Our only certainty is that it always occur during the NodeAndClusterCull step.
As a band-aid, we increased TDR delays to avoid crashing and to allow the affected team to continue their work, but this still results in 20-30s hangs which is obviously not acceptable in a final product.
I tried playing with the following nanite parameters, which we previously had to crank up in order to solve visual artifacts (displayed values were used without issues even before crashes started to occur) :
r.Nanite.MaxNodes=8388608
r.Nanite.MaxVisiblePatches=8388608
r.Nanite.MaxVisibleClusters=16777216
r.Nanite.MaxCandidatePatches=8388608
r.Nanite.MaxCandidateClusters=67108864
Setting those back to defaults alows to reduce the length of the hang (and as such dodge some TDR crashes), but still most times leads to hangs a tad bit longer that 2s, which are not ideal and would end up triggering the TDR anyway.

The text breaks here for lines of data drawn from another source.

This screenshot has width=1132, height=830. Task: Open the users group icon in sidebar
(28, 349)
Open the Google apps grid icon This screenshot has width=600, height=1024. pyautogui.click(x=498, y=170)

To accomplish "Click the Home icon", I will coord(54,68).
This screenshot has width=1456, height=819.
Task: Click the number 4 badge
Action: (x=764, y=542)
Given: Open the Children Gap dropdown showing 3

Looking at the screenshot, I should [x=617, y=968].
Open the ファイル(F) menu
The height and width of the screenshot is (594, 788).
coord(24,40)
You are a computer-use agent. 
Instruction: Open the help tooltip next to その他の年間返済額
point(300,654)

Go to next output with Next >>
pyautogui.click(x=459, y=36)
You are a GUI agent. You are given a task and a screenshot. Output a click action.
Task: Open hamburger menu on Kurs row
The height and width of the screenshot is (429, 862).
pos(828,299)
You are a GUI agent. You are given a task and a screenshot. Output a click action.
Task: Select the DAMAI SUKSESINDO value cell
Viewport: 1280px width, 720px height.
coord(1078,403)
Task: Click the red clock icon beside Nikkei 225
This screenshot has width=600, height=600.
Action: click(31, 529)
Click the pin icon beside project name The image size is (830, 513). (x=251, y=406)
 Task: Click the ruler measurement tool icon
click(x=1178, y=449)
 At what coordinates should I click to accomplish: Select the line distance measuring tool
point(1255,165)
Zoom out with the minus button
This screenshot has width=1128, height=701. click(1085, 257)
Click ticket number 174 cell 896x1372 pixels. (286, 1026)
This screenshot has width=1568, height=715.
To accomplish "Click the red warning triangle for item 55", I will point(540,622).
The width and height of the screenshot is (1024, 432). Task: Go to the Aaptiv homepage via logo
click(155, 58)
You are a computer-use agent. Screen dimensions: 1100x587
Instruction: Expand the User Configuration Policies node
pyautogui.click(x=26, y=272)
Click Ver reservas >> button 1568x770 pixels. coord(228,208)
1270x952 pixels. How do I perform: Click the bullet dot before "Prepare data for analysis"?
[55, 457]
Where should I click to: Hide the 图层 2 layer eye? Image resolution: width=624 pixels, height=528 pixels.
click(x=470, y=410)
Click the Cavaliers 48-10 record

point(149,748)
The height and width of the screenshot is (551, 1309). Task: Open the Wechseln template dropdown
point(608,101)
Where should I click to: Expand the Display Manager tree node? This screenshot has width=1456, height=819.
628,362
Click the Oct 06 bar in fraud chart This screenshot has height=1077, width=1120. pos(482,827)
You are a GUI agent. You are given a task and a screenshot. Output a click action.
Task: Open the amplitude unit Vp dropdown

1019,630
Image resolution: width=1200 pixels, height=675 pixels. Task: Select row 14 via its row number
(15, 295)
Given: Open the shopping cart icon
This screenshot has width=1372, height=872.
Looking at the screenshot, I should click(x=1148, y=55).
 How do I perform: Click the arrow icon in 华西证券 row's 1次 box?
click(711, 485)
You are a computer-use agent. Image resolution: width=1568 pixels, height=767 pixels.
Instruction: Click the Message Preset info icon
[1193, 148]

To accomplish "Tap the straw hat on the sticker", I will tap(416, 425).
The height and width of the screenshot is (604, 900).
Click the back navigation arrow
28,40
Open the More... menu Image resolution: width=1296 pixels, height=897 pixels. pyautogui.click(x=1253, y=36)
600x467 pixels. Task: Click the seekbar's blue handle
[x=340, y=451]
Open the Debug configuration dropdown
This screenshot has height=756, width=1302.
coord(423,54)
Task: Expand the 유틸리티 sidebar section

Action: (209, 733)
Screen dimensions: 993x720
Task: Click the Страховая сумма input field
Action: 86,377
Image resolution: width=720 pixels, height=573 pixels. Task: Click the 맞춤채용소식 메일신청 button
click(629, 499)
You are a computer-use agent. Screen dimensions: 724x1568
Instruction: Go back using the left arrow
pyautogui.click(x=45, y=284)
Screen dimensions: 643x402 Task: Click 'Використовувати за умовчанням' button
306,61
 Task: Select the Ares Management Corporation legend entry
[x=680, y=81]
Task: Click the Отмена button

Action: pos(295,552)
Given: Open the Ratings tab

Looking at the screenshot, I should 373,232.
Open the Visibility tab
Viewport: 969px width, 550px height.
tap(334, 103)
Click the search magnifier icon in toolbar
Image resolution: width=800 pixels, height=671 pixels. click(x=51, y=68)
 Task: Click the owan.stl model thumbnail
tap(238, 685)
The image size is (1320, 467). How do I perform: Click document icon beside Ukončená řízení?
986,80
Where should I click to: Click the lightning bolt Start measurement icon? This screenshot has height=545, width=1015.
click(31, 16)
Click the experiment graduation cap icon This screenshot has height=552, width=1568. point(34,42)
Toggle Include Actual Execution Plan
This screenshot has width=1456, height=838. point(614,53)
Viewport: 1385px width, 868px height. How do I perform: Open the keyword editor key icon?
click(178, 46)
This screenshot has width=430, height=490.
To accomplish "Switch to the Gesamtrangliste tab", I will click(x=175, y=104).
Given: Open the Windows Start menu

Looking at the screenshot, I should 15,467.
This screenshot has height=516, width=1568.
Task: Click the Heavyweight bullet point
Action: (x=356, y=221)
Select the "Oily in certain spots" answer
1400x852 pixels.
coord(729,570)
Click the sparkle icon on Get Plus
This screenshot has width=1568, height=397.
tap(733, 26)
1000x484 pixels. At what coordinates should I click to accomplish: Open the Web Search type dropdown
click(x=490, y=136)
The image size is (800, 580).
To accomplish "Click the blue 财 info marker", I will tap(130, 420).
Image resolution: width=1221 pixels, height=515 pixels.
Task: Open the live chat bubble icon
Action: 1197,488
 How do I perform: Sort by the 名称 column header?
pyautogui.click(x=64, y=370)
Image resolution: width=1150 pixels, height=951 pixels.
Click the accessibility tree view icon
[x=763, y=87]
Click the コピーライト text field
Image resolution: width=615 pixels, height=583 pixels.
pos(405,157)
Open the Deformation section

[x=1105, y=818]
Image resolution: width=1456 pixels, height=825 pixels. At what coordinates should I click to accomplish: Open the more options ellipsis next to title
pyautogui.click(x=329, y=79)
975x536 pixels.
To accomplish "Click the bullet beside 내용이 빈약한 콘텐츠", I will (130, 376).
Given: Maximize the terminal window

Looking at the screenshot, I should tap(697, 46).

Our next step would be to try to progressively remove content from our level to snif out which objects or materials may cause the hang, but prior to commiting to this goose chase, we would have liked to know :
-
Is this an ongoing issue in the engine ? When scouring through UDN, we came across this issue that shared the same GPU breadcrumbs as ours, but we are unsure if this is relevant to our issue since the causes seems to differ.
-
Is there any way we could extend/configure logs in a such way that infringing objects/materials could be directly identified ? (bear in mind we use the launcher version of the engine, as such we tend to avoid solutions that use engine modifications)
Thanks in advance,
Joaquim